Dataset entries:

········

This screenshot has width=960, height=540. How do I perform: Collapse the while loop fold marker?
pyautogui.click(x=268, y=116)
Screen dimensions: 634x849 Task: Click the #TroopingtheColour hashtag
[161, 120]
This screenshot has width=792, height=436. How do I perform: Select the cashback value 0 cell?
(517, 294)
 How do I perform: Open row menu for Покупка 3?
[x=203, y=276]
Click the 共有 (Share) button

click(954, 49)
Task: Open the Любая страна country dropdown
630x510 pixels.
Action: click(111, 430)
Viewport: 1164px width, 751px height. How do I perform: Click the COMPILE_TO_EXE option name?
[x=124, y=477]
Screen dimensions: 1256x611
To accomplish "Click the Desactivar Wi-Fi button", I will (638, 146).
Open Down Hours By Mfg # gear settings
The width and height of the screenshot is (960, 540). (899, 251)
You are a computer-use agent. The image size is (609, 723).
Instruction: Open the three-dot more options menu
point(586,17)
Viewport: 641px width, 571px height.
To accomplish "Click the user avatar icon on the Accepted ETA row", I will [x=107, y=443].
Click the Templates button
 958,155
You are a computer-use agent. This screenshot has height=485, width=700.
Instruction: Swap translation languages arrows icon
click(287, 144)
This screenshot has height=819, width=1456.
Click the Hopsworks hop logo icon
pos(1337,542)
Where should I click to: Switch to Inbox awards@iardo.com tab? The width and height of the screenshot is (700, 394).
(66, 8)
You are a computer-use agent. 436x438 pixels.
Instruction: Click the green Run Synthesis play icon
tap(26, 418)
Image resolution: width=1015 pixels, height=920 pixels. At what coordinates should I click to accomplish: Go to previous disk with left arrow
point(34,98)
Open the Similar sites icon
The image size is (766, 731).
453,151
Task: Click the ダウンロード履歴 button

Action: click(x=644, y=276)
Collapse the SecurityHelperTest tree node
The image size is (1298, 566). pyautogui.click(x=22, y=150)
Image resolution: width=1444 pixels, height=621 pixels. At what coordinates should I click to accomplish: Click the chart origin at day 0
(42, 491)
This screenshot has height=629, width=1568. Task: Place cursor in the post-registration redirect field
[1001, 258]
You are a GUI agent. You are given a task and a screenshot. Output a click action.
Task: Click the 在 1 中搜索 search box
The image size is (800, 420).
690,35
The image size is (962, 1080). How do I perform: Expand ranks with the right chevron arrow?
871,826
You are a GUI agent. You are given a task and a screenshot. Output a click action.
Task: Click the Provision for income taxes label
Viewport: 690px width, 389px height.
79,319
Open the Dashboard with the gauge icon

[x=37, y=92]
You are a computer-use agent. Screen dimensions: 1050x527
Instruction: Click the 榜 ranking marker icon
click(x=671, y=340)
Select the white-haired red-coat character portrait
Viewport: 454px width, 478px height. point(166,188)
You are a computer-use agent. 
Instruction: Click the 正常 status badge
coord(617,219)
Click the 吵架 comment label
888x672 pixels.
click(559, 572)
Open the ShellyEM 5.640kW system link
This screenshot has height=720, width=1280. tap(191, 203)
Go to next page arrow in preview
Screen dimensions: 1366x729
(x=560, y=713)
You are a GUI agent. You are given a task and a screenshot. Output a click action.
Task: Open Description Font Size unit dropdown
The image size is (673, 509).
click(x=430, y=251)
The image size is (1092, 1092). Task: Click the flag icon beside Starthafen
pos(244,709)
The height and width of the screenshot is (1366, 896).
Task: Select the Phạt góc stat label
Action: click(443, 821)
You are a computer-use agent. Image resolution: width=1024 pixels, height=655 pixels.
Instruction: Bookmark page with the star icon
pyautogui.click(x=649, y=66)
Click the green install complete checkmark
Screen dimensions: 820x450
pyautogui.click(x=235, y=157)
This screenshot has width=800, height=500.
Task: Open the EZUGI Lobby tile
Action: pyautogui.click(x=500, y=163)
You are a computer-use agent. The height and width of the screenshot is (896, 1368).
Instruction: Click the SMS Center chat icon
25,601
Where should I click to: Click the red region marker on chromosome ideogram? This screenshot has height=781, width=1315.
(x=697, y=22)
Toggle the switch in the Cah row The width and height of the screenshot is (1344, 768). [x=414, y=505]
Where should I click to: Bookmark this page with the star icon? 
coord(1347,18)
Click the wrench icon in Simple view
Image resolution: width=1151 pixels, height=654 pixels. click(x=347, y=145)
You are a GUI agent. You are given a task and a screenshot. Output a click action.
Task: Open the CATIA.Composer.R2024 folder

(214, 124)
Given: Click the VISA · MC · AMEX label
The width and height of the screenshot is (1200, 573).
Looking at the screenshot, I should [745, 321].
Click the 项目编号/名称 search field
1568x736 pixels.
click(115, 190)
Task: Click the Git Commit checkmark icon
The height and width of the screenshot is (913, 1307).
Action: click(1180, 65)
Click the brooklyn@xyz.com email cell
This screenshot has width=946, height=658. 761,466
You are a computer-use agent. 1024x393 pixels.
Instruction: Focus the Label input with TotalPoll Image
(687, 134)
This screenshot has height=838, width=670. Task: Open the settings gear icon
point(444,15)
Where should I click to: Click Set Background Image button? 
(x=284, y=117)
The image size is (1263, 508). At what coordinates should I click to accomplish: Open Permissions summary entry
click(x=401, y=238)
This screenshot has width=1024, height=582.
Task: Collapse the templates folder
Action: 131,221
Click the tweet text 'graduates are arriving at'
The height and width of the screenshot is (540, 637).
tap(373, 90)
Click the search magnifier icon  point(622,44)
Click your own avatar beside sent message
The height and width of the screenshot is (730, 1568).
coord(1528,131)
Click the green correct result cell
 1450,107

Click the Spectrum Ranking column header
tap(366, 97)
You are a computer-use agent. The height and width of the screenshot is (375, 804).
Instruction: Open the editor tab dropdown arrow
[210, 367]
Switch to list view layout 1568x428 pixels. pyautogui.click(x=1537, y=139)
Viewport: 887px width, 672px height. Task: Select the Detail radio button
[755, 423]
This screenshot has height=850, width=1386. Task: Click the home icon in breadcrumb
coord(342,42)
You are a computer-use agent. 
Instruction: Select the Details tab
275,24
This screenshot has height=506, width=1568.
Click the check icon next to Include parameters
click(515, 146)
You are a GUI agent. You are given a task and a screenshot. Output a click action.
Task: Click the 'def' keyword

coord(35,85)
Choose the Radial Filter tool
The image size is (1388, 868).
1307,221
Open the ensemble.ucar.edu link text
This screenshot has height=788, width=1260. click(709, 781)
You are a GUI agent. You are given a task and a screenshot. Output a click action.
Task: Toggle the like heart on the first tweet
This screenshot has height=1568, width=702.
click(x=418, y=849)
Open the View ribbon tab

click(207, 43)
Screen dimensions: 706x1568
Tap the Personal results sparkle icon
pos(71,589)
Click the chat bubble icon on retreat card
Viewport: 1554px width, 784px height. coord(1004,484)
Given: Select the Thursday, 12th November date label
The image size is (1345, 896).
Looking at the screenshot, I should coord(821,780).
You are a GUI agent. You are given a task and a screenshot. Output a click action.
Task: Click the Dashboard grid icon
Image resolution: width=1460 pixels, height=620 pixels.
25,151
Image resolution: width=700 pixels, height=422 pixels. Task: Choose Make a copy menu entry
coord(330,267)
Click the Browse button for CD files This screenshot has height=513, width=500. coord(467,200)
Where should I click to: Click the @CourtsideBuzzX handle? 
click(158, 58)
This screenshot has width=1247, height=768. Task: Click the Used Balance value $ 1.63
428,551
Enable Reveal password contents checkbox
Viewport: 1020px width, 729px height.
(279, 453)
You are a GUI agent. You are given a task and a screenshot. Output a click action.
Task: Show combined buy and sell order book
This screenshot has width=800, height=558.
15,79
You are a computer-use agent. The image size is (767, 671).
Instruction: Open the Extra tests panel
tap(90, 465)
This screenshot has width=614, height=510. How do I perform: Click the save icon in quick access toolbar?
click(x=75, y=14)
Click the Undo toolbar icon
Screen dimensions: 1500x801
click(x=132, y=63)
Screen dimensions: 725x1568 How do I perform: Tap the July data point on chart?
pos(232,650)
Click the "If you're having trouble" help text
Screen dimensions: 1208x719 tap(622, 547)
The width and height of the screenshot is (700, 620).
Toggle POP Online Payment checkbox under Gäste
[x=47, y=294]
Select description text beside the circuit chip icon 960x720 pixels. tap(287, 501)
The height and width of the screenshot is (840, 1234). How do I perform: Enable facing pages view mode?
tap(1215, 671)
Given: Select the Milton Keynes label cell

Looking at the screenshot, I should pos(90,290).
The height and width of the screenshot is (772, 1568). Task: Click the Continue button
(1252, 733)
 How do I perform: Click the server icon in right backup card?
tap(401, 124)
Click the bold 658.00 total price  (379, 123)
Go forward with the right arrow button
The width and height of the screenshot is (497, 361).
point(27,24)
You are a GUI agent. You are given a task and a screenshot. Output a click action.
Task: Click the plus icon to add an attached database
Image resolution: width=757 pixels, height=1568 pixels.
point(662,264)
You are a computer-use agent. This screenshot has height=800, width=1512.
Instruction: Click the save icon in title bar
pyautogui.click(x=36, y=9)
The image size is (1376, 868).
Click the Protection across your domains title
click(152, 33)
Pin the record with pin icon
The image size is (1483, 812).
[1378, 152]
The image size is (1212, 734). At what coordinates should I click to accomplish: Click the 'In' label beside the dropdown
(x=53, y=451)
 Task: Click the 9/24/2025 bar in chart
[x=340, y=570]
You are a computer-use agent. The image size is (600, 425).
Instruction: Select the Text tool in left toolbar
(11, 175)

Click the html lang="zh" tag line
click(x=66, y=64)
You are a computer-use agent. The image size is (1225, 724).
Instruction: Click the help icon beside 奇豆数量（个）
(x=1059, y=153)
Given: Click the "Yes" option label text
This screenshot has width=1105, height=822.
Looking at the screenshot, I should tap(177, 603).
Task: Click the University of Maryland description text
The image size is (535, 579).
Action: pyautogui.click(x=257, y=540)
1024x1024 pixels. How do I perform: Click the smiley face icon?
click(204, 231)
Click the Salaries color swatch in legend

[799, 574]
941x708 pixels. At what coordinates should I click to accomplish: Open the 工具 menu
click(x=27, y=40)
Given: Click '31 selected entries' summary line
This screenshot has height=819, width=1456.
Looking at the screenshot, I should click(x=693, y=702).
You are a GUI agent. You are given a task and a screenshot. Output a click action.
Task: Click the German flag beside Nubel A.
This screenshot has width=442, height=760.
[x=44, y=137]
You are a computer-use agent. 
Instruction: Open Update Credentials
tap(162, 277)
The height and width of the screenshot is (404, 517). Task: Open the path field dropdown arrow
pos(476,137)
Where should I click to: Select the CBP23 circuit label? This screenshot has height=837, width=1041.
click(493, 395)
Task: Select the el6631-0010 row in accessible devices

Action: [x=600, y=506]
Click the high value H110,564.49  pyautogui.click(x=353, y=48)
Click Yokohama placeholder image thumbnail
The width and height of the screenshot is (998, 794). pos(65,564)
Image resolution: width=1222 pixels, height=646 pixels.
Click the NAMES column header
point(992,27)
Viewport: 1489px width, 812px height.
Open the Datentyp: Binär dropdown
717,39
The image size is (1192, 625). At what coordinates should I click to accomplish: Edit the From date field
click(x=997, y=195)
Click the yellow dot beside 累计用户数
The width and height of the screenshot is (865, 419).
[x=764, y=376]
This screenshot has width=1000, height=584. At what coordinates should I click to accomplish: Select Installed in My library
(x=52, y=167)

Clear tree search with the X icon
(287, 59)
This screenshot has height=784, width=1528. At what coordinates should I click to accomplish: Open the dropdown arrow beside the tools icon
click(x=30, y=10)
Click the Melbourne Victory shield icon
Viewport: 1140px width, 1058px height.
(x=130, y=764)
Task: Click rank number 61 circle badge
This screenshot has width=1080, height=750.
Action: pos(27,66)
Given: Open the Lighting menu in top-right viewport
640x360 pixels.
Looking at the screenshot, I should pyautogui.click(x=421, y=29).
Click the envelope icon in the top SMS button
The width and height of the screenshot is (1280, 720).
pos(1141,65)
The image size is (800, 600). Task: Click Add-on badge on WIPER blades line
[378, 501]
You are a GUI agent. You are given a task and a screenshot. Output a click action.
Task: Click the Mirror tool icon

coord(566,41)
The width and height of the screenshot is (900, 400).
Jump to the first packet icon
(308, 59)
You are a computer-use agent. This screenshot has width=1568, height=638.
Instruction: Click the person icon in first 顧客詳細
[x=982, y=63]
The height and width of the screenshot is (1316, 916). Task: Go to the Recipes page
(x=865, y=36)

········

-- WHAT THE TASK ASKS --
I'd like an exact copy of the lines above, from the very first one through the line that contains "You are a computer-use agent. 436x438 pixels.", with nothing else added.

-- EXERCISE SOLUTION --
This screenshot has width=960, height=540. How do I perform: Collapse the while loop fold marker?
pyautogui.click(x=268, y=116)
Screen dimensions: 634x849 Task: Click the #TroopingtheColour hashtag
[161, 120]
This screenshot has width=792, height=436. How do I perform: Select the cashback value 0 cell?
(517, 294)
 How do I perform: Open row menu for Покупка 3?
[x=203, y=276]
Click the 共有 (Share) button

click(954, 49)
Task: Open the Любая страна country dropdown
630x510 pixels.
Action: click(111, 430)
Viewport: 1164px width, 751px height. How do I perform: Click the COMPILE_TO_EXE option name?
[x=124, y=477]
Screen dimensions: 1256x611
To accomplish "Click the Desactivar Wi-Fi button", I will (638, 146).
Open Down Hours By Mfg # gear settings
The width and height of the screenshot is (960, 540). (899, 251)
You are a computer-use agent. The image size is (609, 723).
Instruction: Open the three-dot more options menu
point(586,17)
Viewport: 641px width, 571px height.
To accomplish "Click the user avatar icon on the Accepted ETA row", I will [x=107, y=443].
Click the Templates button
 958,155
You are a computer-use agent. This screenshot has height=485, width=700.
Instruction: Swap translation languages arrows icon
click(287, 144)
This screenshot has height=819, width=1456.
Click the Hopsworks hop logo icon
pos(1337,542)
Where should I click to: Switch to Inbox awards@iardo.com tab? The width and height of the screenshot is (700, 394).
(66, 8)
You are a computer-use agent. 436x438 pixels.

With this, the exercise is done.